Pages

Wednesday, August 27, 2014

Yoshua Bengio's view on Deep Learning


Following this entryYoshua Bengio just wrote the following on his Google+ stream (I have a added a few links and reshaped the text for clearer reading):

There was an interesting debate on deep learning at Technion a couple of days ago: http://nuit-blanche.blogspot.fr/2014/08/is-deep-learning-final-frontier-and-end.html 
I wasn't there but I wished I had been to clarify a number of points. So I wrote this message to the members of the debate panel (sorry, it's pretty long):
-------- 
I just watched your recent debate on deep learning that took place at Technion. It was very interesting to hear you but made me wish very much that I had been there to inform the debate. So I would like to throw in a few answers to some of the questions and comments about some statements that were made. 
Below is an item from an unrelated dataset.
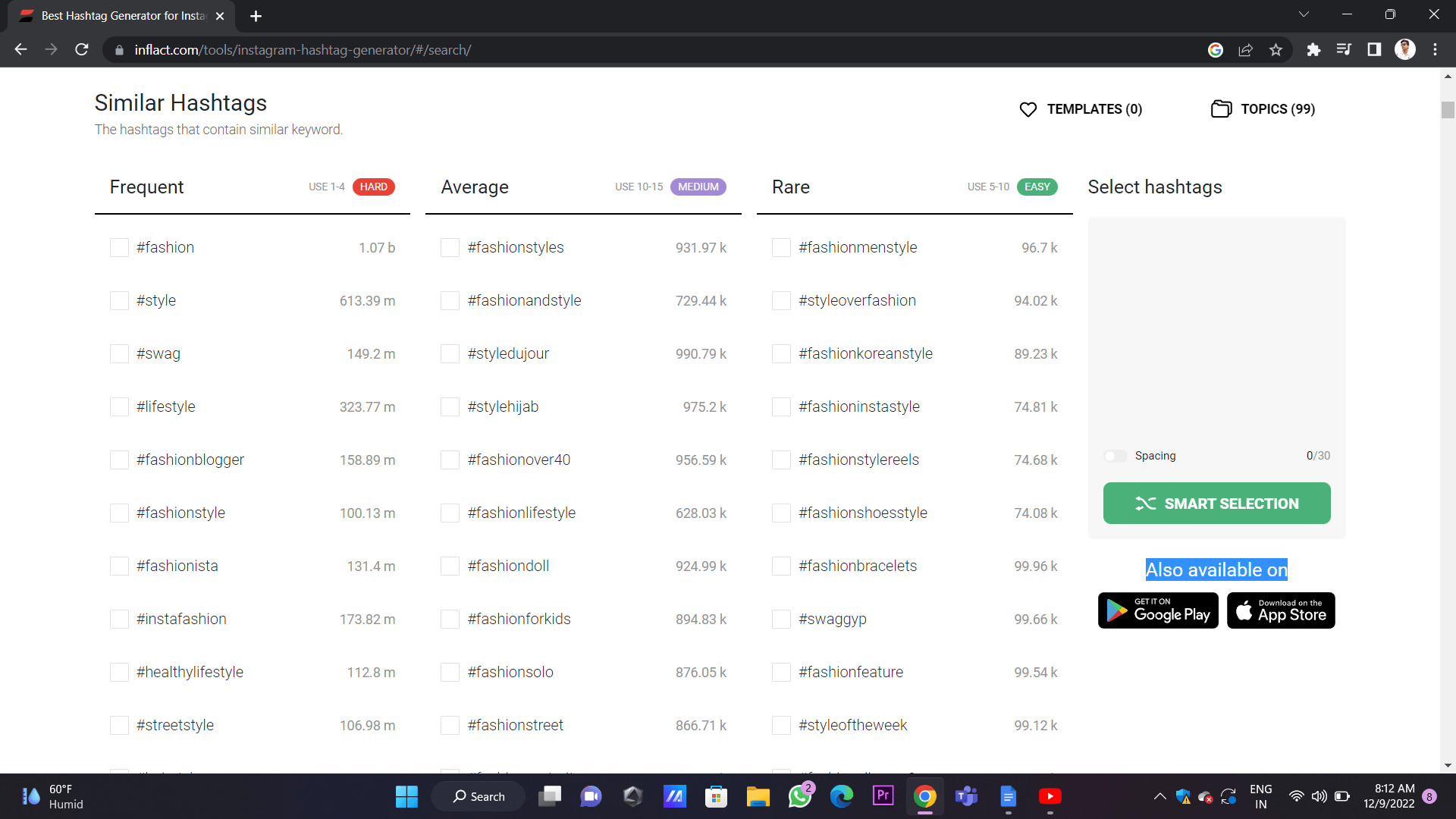Click Microsoft Teams taskbar icon

(967, 796)
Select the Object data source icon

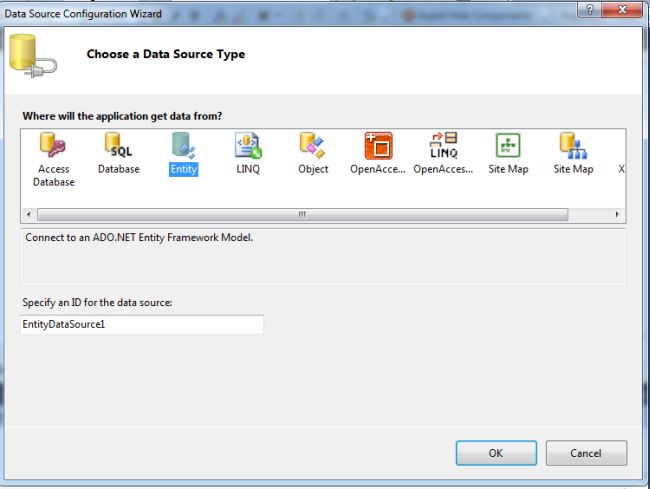pyautogui.click(x=313, y=146)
(1) Lack of theory and understanding of why deep learning works
I would be much more nuanced then what was said: there is already a lot of theory, but a lot more remains mysterious and needs to be worked out.  
1.1 Regarding depth, there are several theoretical results showing that deep circuits (including deep feedforward nets with rectifiers) can represent some functions exponentially (wrt depth) more efficiently than shallower ones (or ones of depth 2, which is the minimum to get universal approximation). The latest in this series (with references to previous ones) is this one: http://arxiv.org/abs/1402.1869 
1.2 Regarding the effect of learning a distributed representation, the same paper (following on many papers where I discuss this non-mathematically, including my 2009 book, and also following Montufar's similar result on RBMs,http://arxiv.org/pdf/1206.0387v4) shows that even a single layer distributed representation can represent an exponentially richer function (or distribution, for RBMs) than a "non-distributed" learner, e.g., kernel SVM, clustering, k-nearest-neighbors, decision trees, and other such non-parametric machine learning methods. This follows on previous negative results on such non-distributed local learners in my NIPS'2005 paper with Delalleau "The curse of highly variable functions for local kernel machines" and a related paper on the limitations of decision trees ("Decision trees do not generalize to new variations"). 
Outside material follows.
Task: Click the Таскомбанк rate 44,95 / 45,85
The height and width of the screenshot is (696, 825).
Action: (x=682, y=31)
1.3 Insight behind the theory. The basic reason we get these potentially exponential gains is that we have compositionality of the parameters, i.e., the same parameters can be re-used in many contexts, so O(N) parameters can allow to distinguish O(2^N) regions in input space, whereas with nearest-neighbor-like things, you need O(N) parameters (i.e. O(N) examples) to characterize a function that can distinguish betwen O(N) regions.
Of course, this "gain" is only for some target functions, or more generally, we can think of it like a prior. If the prior is applicable to our target distribution, we can gain a lot. As usual in ML, there is no real free lunch. The good news is that this prior is very broad and seems to cover most of the things that humans learn about. What it basically says is that the data we observe are explained by a bunch of underlying factors, and that you can learn about each of these factors WITHOUT requiring to see all of the configurations of the other factors. This is how you are able to generalize to new configurations and get this exponential statistical gain. 
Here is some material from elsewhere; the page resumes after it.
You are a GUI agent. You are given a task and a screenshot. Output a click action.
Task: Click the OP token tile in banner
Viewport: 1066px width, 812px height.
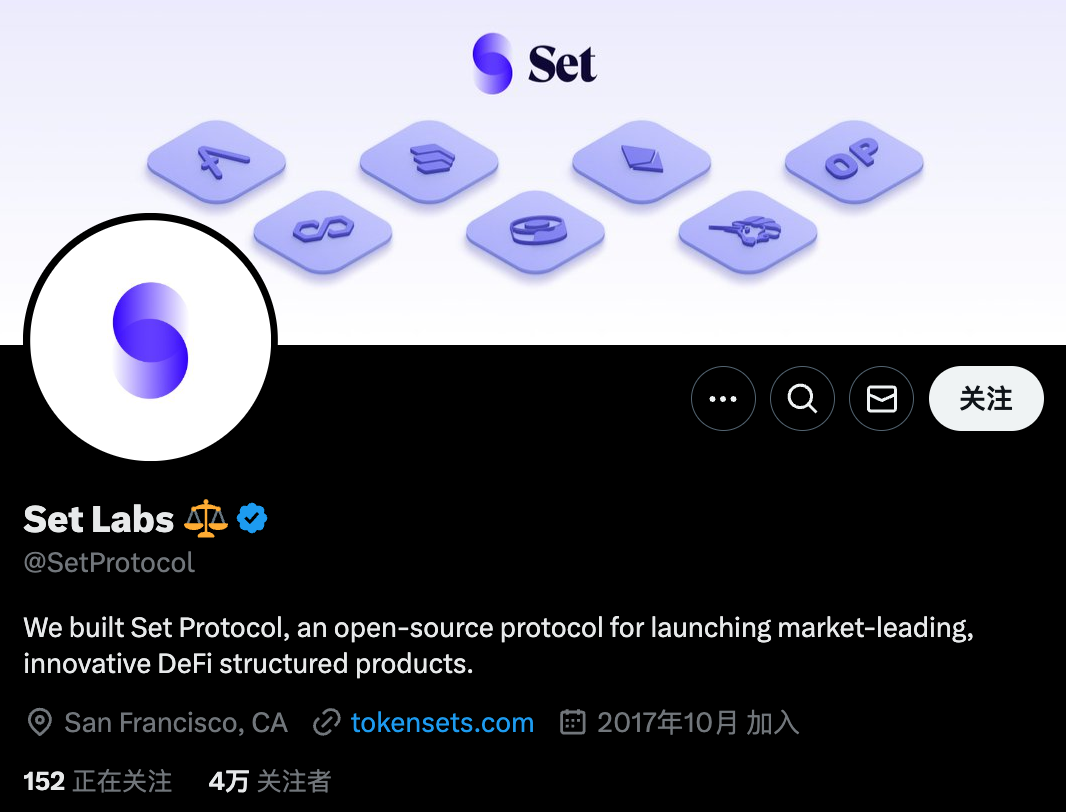point(853,160)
(2) Generative & unsupervised models. 
At the end there was a question about unsupervised and generative deep learning, and I would have really liked to be there to say that there is a lot of it, and in fact it is one of the main differences between the neural net research of the previous wave and the current wave, i.e., that we have made a lot of progress in designing unsupervised learning algorithms, including the generative type, and including deep ones. I am sure you have already heard about RBMs? and maybe about denoising auto-encoders? They are shallow but you can use them to pre-train deep generative models such as DBMs and DBNs (although these days we are moving in a territory where you don't need pre-training anymore). To see how powerful these are I invite you to look at some of the images generated in the papers of the last few years, e.g., http://www.icml-2011.org/papers/591_icmlpaper.pdf, or or pretty much all the papers from Ruslan Salakhutdinov or http://arxiv.org/pdf/1312.6114v10. Some that literature is reviewed in our 2013 TPAMI review paper
(3) How deep is deep enough?  
The above theoretical results say that the answer is data-dependent. For some tasks you may need a deeper (more non-linear, more complex) function. Also the actual "number" of layers is somewhat immaterial because it depends on the richness of the non-linearities that we put in each layer (i.e. you may simulate a depth-d net with a depth 2d depending on what operations each level is allowed to perform). However, with the usual suspects (neuron-like things and RBF-like things and gate-like things and sums and products), two levels give you universal approximation, so what we usually call "shallow" is depth 1 or 2. Depth 1 corresponds to linear systems, which are not even universal approximators, but are still very often used because they are so convenient. Regarding FFTs and such, they are indeed deep but that is not deep learning. Deep learning is when you learn multiple levels of representation, and the number of levels is something you can learn as well, so you have a kind of generic recipe throughout. 
(4) Successes of deep learning, beyond object recognition in images. 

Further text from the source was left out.